TO DO ::
Your answer should be the lines below from the one with "This screenshot has width=1400, height=843." to the one with "View analytics of", both included, given again exactly and with nothing added.

BEGIN

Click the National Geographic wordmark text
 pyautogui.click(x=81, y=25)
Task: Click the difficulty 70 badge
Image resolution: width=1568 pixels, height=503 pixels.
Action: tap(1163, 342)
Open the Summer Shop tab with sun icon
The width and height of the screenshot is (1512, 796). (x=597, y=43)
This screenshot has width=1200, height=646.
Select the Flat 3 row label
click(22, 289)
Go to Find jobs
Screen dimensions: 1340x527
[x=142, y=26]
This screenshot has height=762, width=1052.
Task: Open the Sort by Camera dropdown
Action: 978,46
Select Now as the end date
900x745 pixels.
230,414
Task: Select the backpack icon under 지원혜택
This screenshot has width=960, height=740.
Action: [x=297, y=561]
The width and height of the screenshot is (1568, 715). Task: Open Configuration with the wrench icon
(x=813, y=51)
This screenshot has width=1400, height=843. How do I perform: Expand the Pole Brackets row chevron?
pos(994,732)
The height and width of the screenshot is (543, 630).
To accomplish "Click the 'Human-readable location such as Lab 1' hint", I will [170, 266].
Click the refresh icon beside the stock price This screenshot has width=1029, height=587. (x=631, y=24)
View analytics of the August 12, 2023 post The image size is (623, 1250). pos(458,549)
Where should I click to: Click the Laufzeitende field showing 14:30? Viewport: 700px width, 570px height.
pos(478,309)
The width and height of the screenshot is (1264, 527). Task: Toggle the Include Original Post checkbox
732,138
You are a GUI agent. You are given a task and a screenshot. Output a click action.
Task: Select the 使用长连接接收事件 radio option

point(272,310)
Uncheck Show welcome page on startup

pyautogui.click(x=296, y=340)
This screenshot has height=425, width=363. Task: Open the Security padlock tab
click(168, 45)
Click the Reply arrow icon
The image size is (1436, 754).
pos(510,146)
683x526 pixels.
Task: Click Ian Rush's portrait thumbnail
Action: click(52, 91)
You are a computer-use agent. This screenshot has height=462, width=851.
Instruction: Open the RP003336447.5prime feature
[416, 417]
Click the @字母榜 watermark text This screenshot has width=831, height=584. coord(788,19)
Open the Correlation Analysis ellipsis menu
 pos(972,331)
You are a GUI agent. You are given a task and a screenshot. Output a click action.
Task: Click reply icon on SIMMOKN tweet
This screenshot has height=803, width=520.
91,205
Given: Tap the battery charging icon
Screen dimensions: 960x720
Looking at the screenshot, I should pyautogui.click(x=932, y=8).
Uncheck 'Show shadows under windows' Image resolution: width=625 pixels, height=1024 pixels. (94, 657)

END

ANSWER FOR THE TASK ::
This screenshot has width=1400, height=843. How do I perform: Expand the Pole Brackets row chevron?
pos(994,732)
The height and width of the screenshot is (543, 630).
To accomplish "Click the 'Human-readable location such as Lab 1' hint", I will [170, 266].
Click the refresh icon beside the stock price This screenshot has width=1029, height=587. (x=631, y=24)
View analytics of the August 12, 2023 post The image size is (623, 1250). pos(458,549)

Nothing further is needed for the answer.